Recording sites of TANs in monkey P. TANs responding to reward that were or were not influenced by probability are indicated by symbols on coronal sections of the putamen. AC −5 to 0, Levels posterior to the anterior commissure.

Figure 3.

Influence of changing the probability of reward on TAN responses to the trigger stimulus and reward. An example of a responding TAN tested in the four reward probability conditions. The change in reward probability occurred over four successive blocks of trials and only rewarded trials are shown. The TAN response to reward was decreased when the reward was fully predictable. Each dot indicates a neuronal impulse and each line of dots gives the neuronal activity recorded during a single trial. Dot displays and perievent time histograms are aligned on the onset of the trigger stimulus (left) and reward (right). In each block, rasters are in chronological order from top to bottom.

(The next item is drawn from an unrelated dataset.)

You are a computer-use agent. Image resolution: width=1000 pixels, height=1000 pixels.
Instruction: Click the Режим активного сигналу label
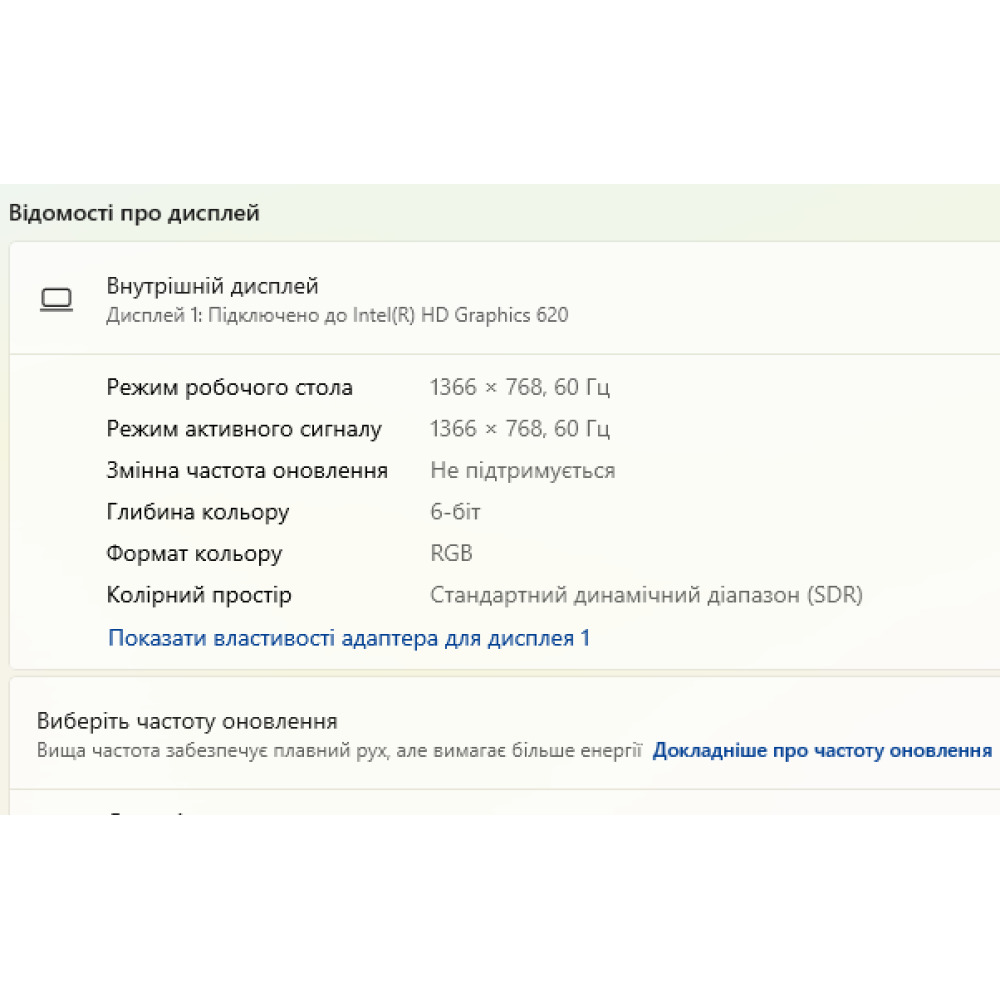pos(244,429)
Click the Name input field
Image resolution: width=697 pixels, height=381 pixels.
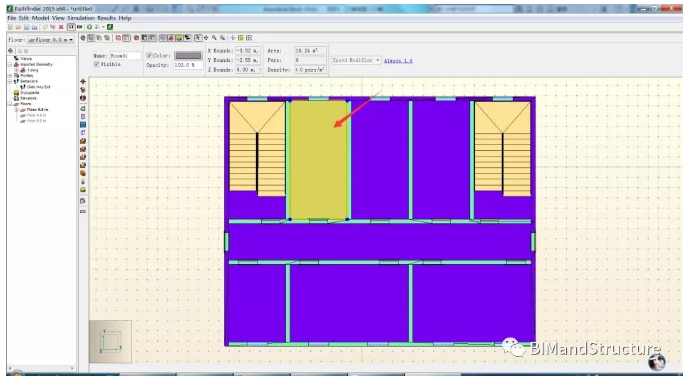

Dots in raster displays indicate movement onset (bar release). Histogram scale is in impulses/s. Bin width for histograms is 10 ms.

Figure 4.

Modulation by reward probability of population responses of TANs to task events in rewarded trials. A, Comparison of magnitudes of the two components of TAN responses to the trigger stimulus and reward delivery in relation to different reward probability levels. The magnitude of initial pauses (monkey P) and later rebound activations (monkeys P and G) following reward delivery increased linearly with decreasing probability. In contrast, the magnitude of both response components to the trigger stimulus was not significantly correlated with the probability of reward. Each bar represents the mean ± SEM. Numbers of values at the different probability levels varied between 4 and 23 in monkey P and 11 and 29 in monkey G. r, Correlation coefficient. B, Population activities for all TANs recorded at each level of probability are superposed and separately referenced to the trigger stimulus (left) and reward (right). Numbers of neurons at p = 1.0, 0.75, 0.5, and 0.25 for monkey P are as follows: n = 32, 21, 29, and 10, respectively; for monkey G, n = 36, 31, 33, and 27, respectively. Vertical scale denotes impulses/s.

Figure 5.

Changes in TAN activity when expected rewards were omitted in unrewarded trials. A, Comparison of magnitudes of changes in activity following the omission of reward as a function of reward probability. Results are pooled for the two monkeys. Numbers of values at p = 0.75, 0.5, and 0.25 for neurons showing a decrease in activity after reward omission are 17, 22, and 9, respectively (left); for neurons showing an increase in activity after reward omission, 16, 24, and 12, respectively (right). Values are given as means ± SEM. r, Correlation coefficient. B, Population activities for TANs responding to reward omission. Neurons were separated into two groups according to the direction of their response to no reward, namely increase or decrease in activity. Same numbers of neurons as in A. Vertical scale denotes impulses/s.

Figure 6.

Comparison of magnitudes of each component of population responses of TANs during performance of the instrumental and classical tasks. Plots show, separately for the two tasks, mean magnitude of population responses to the stimulus, reward delivery, and reward omission according to the probability of reward. Values correspond to pooled data from monkeys P and G trained in the two tasks. Error bars represent SEs of mean magnitude. In the instrumental task, the numbers of neurons contributing to the graph are the same as those in Figures 4 and 5. In the classical conditioning task, number of neurons at p = 1.0, 0.75, 0.5, and 0.25 are 61, 36, 44, and 40, respectively; Number of neurons at p = 0.75, 0.5, and 0.25 for activity changes after reward omission are as follows: for depression, n = 11, 8, and 3, respectively; for activation, 11, 18, and 17, respectively.